Exercise instructions: Extend the biographical passage on Slonim below, picking up right after its final sentence.

Passage:
------------------------------------------------------------

Slonim became a backer of Tsvetaeva and her husband Sergei Efron, who had settled in Prague. Together with Salomeya Halpern, Hélène Iswolsky, D. S. Mirsky and Lebedev, he organized a Committee to Assist Marina Tsvetaeva. He became a friend, confidant, and dedicated promoter of Tsvetaeva, even though she declined interest in Eser ideology and political matters in general. They continued to disagree over politics, whenever Tsvetaeva made a public show of her loyalty for the House of Romanov. Their liaison had romantic undertones: to Tsvetaeva, he was "the dear one", and his departure to be with another woman inspired her to write the poem "Attempt at Jealousy". Thinking that she held an idealized view of him, Slonim, newly separated from his first wife, rejected her advances in 1924, but they remained friends. He was critical of her affair with K. B. Rodzevitch, whom he regarded as a "dull, mediocre" man.

===Move to Paris===
By the late 1920s, Slonim had come to share Gippius' opinion that Russian literature in exile was doomed, its links with the Russian soil forever severed. He noted that, from 1926 on, the Foreign Delegation had only relied on Soviet publications for understanding the goings-on in Russia, and argued that Soviet literature could be followed for its documentary value. He himself published an introduction to Russian literature in the 1927 edition of Slovanský Přehled. His skepticism was also showing in his political essays, where he asserted that the Eser cause had been stifled by the 1922 Show Trials. By then, the Esers' Prague group had become torn between two camps, each accusing the other of serving the Soviets. One was led by Viktor Chernov, the other (comprising the Volya Rossii group) was headed by Sukhomlin. Slonim also had a quarrel with writer Vasily Yanovsky—reportedly, because he commented on Yanovsky's poor use of Russian and his borrowings from Mikhail Artsybashev.

------------------------------------------------------------

Dataset extract:
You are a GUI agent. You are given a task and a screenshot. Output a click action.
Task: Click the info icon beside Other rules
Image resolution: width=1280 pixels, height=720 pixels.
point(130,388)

------------------------------------------------------------

Final result:
In 1927, Slonim purchased a printing press in Paris, where he hoped to relaunch Volya Rossii. He ultimately abandoned the plan and, in 1928, simply relocated to Paris, together with Stalinskii and Sukhomlin. They reinforced a Russian colony that was just growing in importance, as French interest in Russian affairs was about to peak. Volya Rossii continued to appear in Prague until March 1932, when it closed down as a result of the Chernov scandal. In its last years, it supported the Right Opposition and the Five-Year Plan, seeing them as evidence of Soviet normalization, and a promise for Eser uprisings. Lebedev even claimed to have traveled inside the Soviet Union. Slonim remained skeptical of this "mysticism", while also noting that the expanding Stalinist regime had emerged from industrialization as a "petty bourgeois" force, its appeal increased among émigré monarchists and Eurasianists. His articles were regularly featured in other émigré publications: Sotsialist-Revolyutsioner, Problemy and Novaya Gazeta in Paris; Russkiy Arkhiv of Belgrade; and the American Moskva.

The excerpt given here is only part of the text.